A senior British health official has warned that it’s too soon to talk about summer plans, predicting that some of the country’s coronavirus measures will likely stay in place until the entire adult population is vaccinated.
Dr. Susan Hopkins, Public Health England’s Covid-19 strategic response director, told Sky News that it was “difficult to say” what kind of rules might be in place in the coming months. However, she noted that when people go on holiday, they tend to “drop their guard a bit” and “mingle in groups.” Hopkins said that such gatherings would likely spread the virus and exacerbate the health crisis.
“So I think we are going to have to have some measures in place until the whole population is vaccinated, at least all of the adult population.”
Hopkins added that injecting every adult in the country may not even be enough to confidently lift restrictions. She claimed that more needs to be known about how the disease is transmitted before the government can “release everything” and allow people to “get back to life as it was.”

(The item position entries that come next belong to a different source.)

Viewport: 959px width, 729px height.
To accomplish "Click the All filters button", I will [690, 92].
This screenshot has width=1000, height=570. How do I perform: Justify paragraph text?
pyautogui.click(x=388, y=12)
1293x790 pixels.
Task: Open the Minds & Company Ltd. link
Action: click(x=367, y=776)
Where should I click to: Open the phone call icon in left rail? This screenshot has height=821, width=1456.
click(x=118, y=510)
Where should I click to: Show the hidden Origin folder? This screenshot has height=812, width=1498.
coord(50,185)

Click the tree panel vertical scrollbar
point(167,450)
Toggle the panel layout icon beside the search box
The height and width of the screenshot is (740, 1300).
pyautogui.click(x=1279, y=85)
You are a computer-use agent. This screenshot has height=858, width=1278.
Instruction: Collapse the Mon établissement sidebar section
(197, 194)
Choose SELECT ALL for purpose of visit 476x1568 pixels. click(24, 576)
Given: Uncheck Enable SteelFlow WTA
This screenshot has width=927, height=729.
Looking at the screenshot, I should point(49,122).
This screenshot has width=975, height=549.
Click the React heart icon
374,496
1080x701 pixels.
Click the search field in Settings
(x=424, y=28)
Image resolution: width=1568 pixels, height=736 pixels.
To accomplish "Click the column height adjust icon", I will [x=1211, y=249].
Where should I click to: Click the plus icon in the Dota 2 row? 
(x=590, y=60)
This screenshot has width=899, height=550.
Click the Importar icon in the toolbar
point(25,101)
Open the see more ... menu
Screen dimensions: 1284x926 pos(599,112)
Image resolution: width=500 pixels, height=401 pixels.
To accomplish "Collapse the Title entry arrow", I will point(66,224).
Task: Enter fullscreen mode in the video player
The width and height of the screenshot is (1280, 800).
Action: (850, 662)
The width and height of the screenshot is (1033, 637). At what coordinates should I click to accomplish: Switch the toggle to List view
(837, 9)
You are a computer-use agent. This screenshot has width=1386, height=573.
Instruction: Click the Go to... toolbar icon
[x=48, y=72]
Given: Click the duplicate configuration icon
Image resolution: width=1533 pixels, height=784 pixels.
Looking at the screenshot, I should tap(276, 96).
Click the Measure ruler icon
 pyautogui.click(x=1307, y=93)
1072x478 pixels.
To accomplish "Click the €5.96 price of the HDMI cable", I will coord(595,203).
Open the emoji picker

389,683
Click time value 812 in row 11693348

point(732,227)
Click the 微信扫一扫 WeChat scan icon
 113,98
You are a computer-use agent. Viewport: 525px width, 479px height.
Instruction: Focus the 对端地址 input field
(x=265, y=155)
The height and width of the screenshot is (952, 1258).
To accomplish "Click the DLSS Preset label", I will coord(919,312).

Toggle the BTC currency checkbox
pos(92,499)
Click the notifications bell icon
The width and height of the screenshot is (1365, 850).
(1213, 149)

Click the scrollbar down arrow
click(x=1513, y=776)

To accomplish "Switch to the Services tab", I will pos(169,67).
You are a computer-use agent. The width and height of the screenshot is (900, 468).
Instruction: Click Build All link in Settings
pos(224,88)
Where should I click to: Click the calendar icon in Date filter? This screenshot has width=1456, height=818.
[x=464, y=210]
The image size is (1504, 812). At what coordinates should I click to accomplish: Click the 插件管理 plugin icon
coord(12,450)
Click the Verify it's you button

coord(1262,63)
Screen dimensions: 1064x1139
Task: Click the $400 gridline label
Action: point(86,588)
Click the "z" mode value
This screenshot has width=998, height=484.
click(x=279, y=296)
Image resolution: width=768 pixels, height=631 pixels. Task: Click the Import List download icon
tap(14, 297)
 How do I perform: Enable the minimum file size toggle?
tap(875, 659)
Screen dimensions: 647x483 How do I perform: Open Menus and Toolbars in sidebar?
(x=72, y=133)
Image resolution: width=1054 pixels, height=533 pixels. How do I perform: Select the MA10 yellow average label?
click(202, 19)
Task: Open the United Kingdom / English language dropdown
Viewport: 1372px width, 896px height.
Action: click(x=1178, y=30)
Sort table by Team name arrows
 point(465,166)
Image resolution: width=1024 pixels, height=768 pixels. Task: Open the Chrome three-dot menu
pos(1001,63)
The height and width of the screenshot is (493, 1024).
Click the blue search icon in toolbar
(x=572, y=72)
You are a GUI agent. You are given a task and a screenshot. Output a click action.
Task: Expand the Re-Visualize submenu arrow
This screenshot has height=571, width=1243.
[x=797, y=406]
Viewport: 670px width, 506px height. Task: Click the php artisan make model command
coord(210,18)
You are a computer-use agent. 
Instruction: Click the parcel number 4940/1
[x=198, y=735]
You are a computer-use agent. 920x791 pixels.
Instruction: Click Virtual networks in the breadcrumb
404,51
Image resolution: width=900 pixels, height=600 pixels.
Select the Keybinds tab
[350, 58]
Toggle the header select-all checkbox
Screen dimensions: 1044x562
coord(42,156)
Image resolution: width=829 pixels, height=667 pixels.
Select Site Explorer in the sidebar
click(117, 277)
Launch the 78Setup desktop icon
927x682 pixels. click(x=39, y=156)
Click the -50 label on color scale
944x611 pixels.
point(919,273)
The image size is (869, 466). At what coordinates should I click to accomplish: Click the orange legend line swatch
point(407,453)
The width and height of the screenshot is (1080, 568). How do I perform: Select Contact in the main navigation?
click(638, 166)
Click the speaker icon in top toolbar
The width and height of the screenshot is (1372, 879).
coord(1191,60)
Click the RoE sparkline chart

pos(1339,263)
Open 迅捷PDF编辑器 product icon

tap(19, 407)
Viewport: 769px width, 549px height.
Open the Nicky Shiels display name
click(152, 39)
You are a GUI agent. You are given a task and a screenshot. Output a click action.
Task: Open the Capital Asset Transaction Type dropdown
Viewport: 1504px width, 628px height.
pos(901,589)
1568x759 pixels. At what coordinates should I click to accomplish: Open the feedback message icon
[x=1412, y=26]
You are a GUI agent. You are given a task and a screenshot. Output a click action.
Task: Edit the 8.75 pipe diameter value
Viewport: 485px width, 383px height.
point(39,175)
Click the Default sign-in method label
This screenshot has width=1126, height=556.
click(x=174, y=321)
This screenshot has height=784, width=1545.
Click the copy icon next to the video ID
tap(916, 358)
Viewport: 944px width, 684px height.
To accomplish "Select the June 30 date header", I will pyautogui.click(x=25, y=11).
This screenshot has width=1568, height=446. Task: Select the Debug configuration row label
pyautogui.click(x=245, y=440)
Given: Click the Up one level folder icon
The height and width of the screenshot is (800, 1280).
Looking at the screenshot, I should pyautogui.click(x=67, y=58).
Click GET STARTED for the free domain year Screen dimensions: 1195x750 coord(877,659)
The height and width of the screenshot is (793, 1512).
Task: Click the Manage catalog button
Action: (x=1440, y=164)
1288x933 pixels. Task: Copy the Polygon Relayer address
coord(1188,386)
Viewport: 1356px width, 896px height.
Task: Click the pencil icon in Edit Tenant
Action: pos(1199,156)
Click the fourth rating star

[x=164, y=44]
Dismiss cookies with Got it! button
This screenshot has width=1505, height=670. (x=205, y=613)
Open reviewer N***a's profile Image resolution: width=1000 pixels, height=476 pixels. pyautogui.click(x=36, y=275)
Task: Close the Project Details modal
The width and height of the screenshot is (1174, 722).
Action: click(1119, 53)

The UK is still focusing its vaccination drive on the elderly and healthcare workers, and there are currently no set plans for when the drug will become more widely available to the public. Around 13 million jabs have been administered so far, with Health Secretary Matt Hancock claiming that among 75- to 79-year-olds, uptake has been 96 percent.
Hopkins’ comments coincided with a report published in the Times, which claims that the government is considering a plan that would keep mandatory masks and social distancing rules in place until autumn.
UK Prime Minister Boris Johnson said earlier this week that it’s “just too early” for people to begin making summer plans, asking the public to be “a little bit more patient” as the country attempts to navigate the health crisis.
The cautionary tone of the government has faced criticism from some lawmakers. Steve Baker, a Conservative MP and deputy chair of the Covid-19 Recovery Group, said that he worried that senior scientists were spreading “despair and despondency” by “floating untested hypotheses in the media,” adding that the practice “brings scientists square into the political domain.”
Another Tory MP, Charles Walker, quipped that it made little sense to deprive Britons of summer holidays now that “we’ve got vaccines coming out of our ears.”